Our team had a chance to sit down with Tim Specht, Co-Founder and CTO at Dubsmash. If you’re not familiar with the organization, Dubsmash is a company that provides a social platform for users to share videos via their mobile applications. Users can choose an audio recording or soundbite from TV shows, movies, music, and other internet trends and record a video of themselves dubbing over that clip of audio, which can then be posted and shared.
Market Differentiators
Dubsmash’s differentiating factor from other platforms on the market is its focus on creators. The format, features, and functionality of the app keep the creators of the content in mind instead of curating everything toward the consumer due to Dubsmash’s prioritized belief that creators deserve attention. The technology is geared toward helping creators make compelling content so that they can keep engagement up within their followership. Dubsmash hosts a program for artists and creators so that they can boost their careers following their passions- this initiative proves that Dubsmash is dedicated to giving back to its community.
Additionally, Dubsmash has always and will always value the diversity of all kinds. It has been revealed that one of Dubsmash’s main competitors, TikTok, has been explicitly modifying its content not to promote posts featuring unattractive people or poor neighborhoods in their ‘For You’ tab of ‘Recommended Videos.’ TikTok revolves its algorithms around elements that will generate the most amount of engagement, like ranking videos featuring the traditional standard of beauty or clean, modern homes as backdrops to grab society’s attention in the fastest, easiest way possible.

Record set>
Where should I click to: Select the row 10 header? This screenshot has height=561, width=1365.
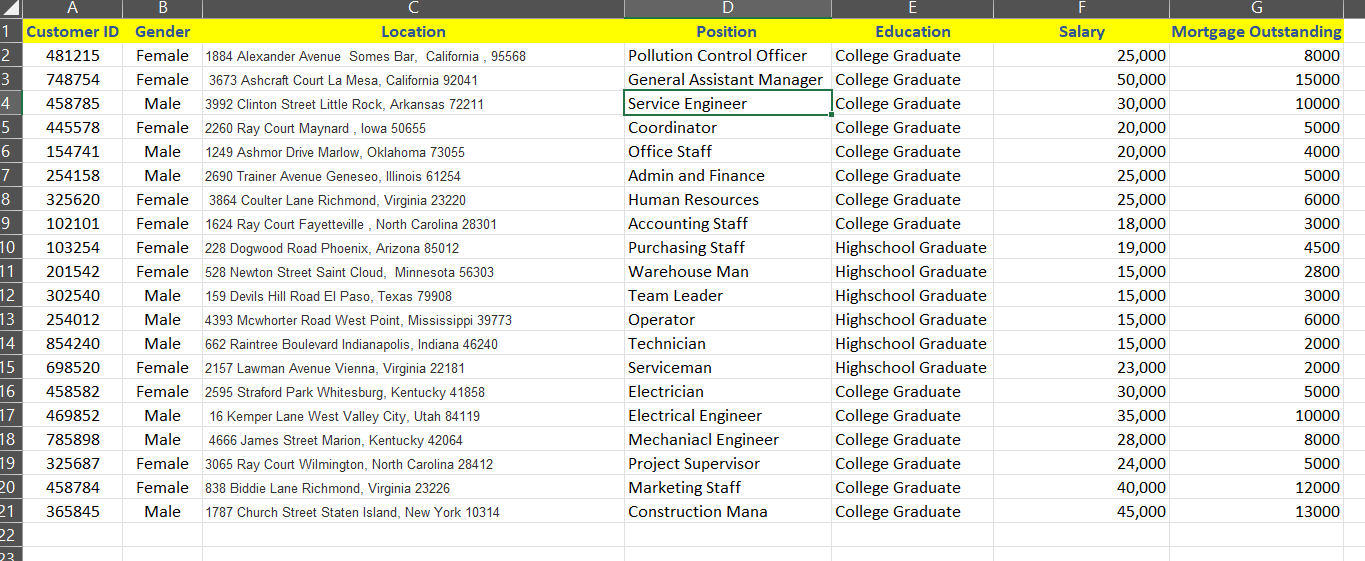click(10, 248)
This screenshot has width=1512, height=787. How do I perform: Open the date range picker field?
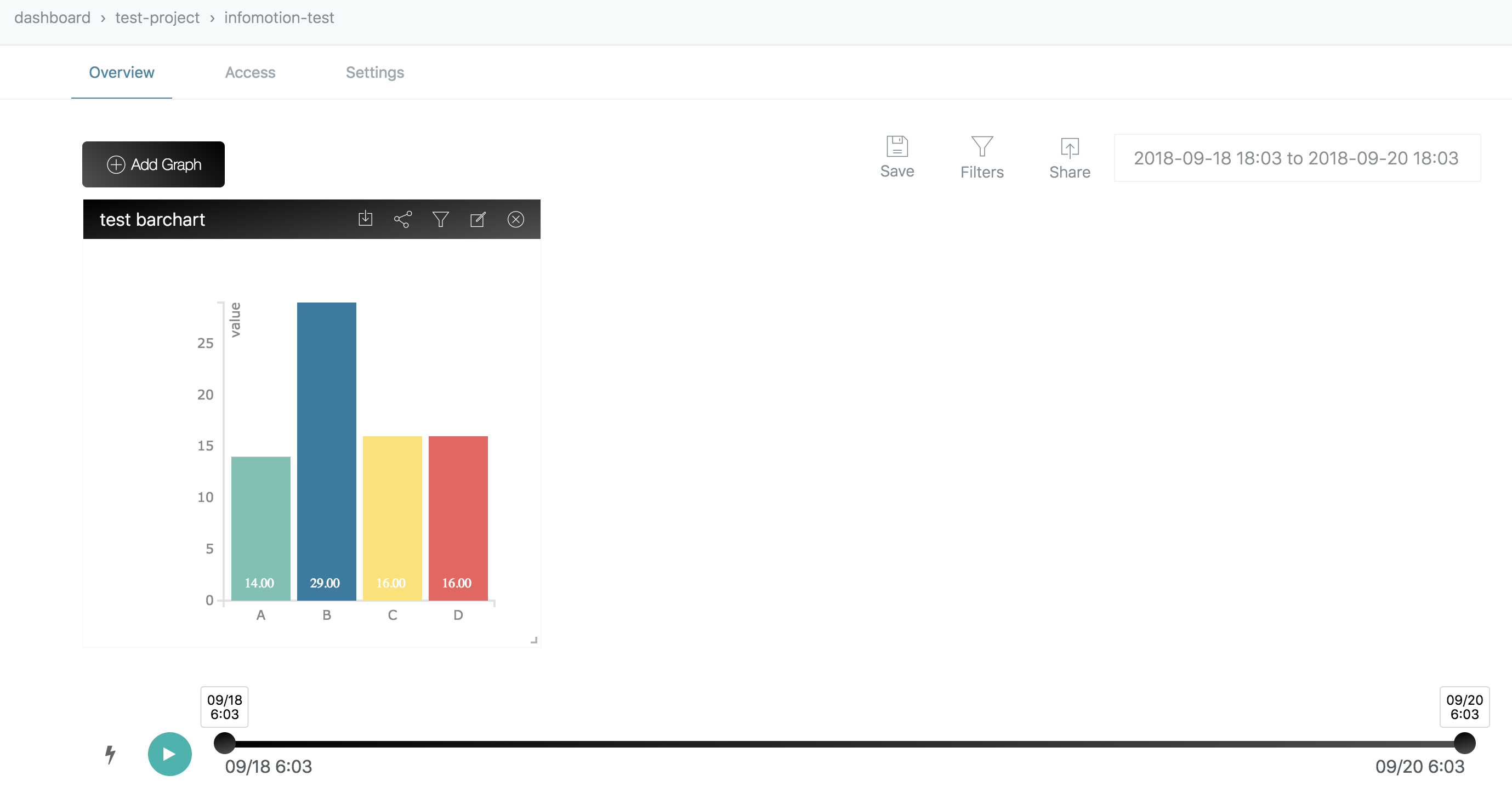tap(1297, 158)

--

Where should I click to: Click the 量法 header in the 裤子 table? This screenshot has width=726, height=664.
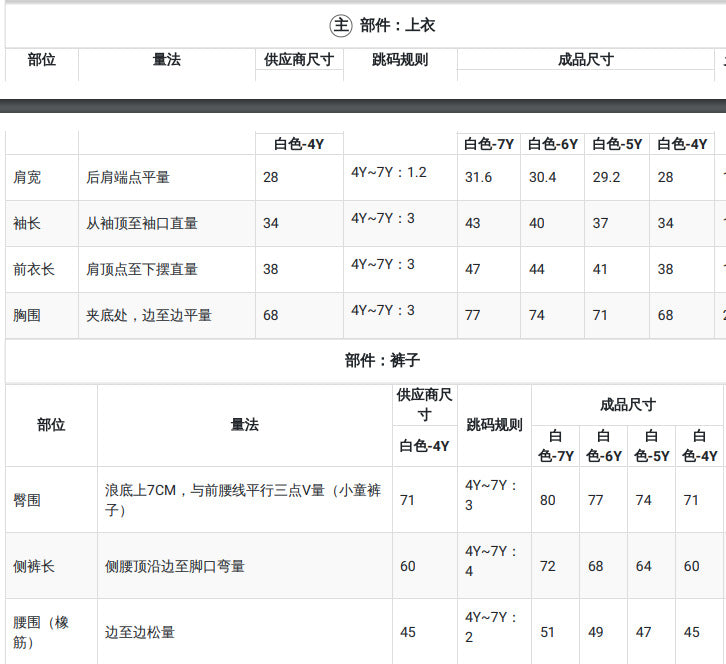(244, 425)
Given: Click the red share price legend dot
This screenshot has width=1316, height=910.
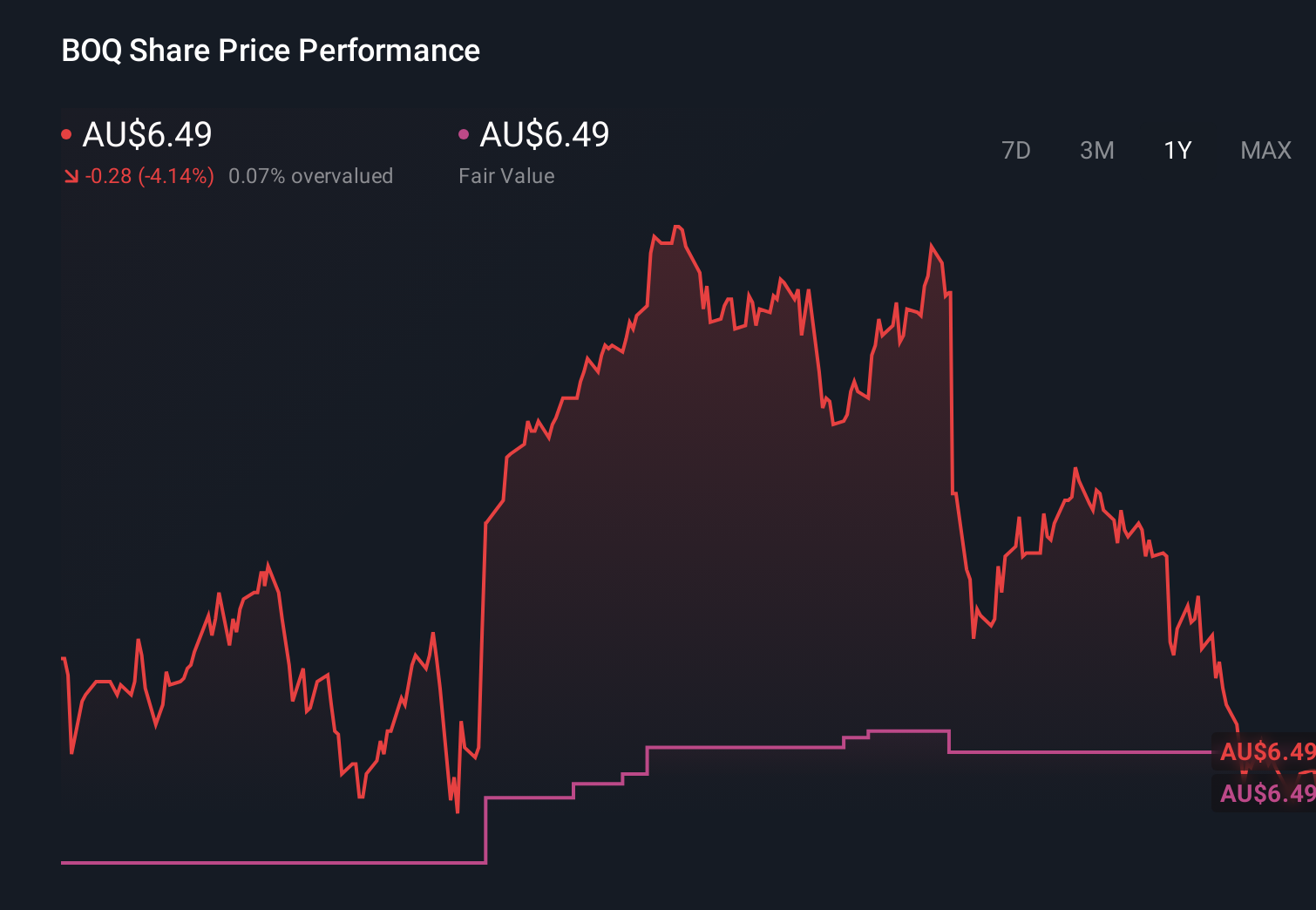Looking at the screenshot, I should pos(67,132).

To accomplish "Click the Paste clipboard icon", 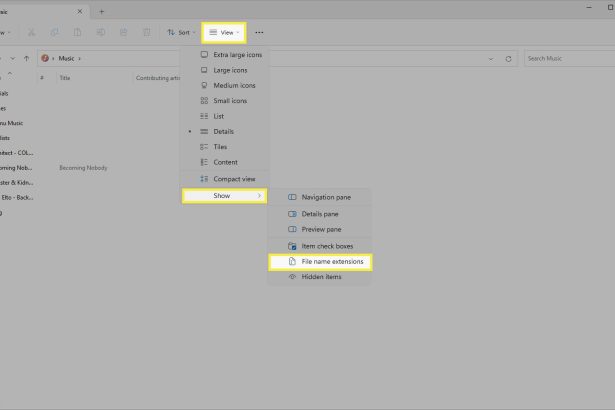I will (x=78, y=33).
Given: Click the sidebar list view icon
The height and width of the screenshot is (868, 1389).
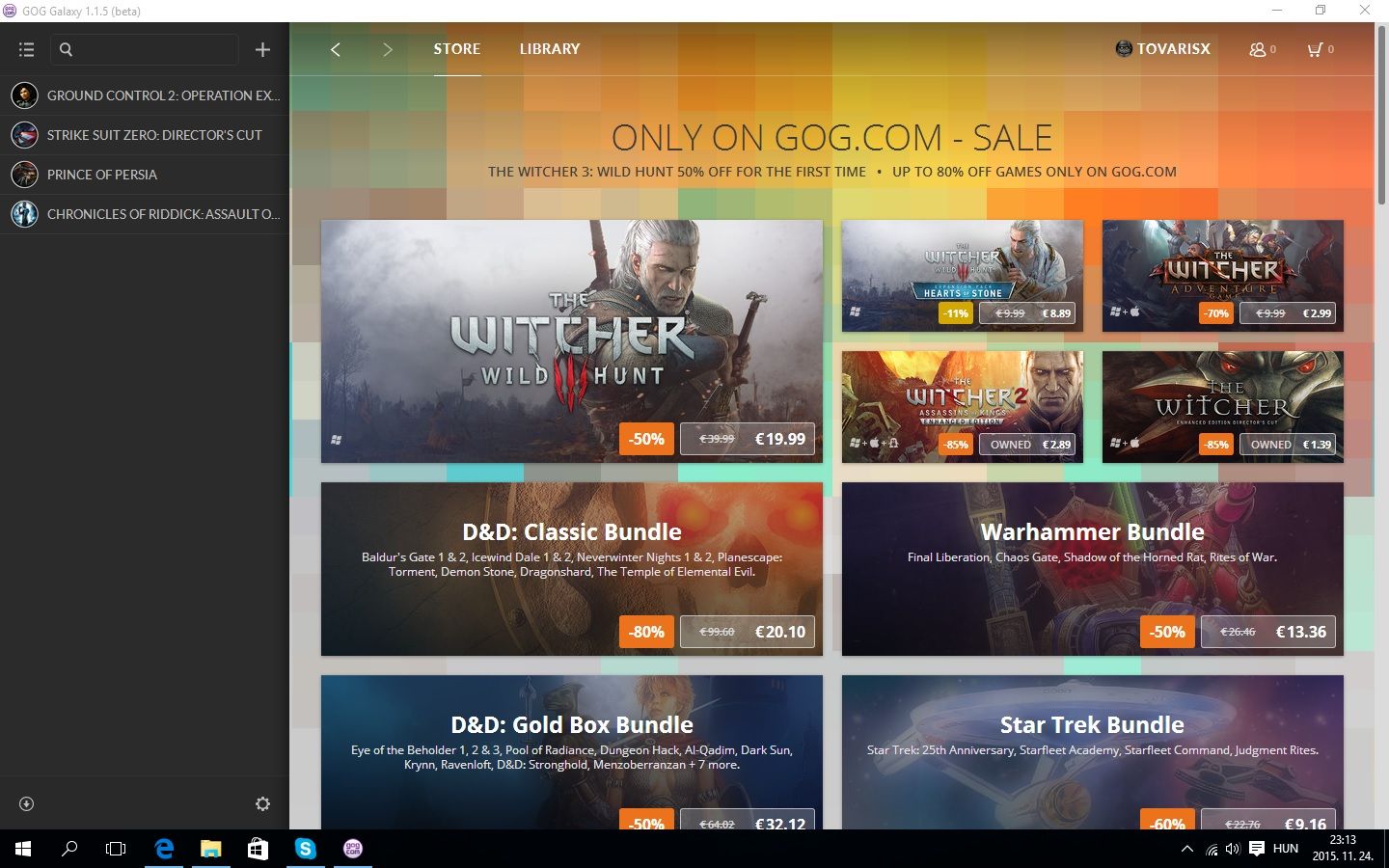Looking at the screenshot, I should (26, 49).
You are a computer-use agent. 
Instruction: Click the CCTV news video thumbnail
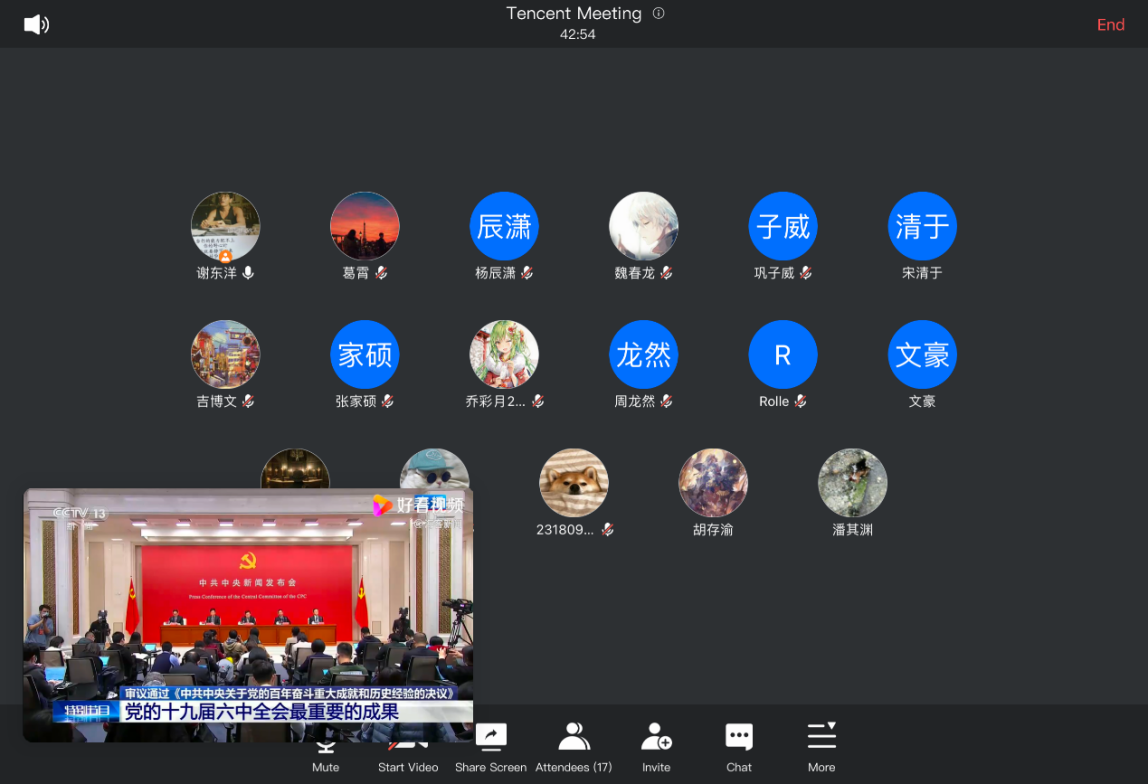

Your instructions>
What comes next in the piece about Dubsmash? Continue it from its last sentence.

Task answer>
At Dubsmash, there is not nearly as much censorship so that everyone has a fair shot at getting their ideas, art, and content out there, regardless of how someone looks or where they're filming their videos. One advantage of not being TikTok is that the app feels less crowded by semi-pro creators and influencers. That gives users the vibe that they’re more likely to hit the Trending or Explore page on Dubsmash. The Trending page is dominated by hot new songs and flashy dances, even if they’re shot with a lower production quality that feels accessible. Dubsmash gives space for more opportunity by making its 'Explore' page about discovering accounts and all the content they’ve made rather than specific videos. On Tiktok, popular clips may have multi-million views while on Dubsmash, there are only tens of thousands. However, there is still enough visibility to make shooting on Dubsmash worth it, especially for lesser-known artists who want to be discovered.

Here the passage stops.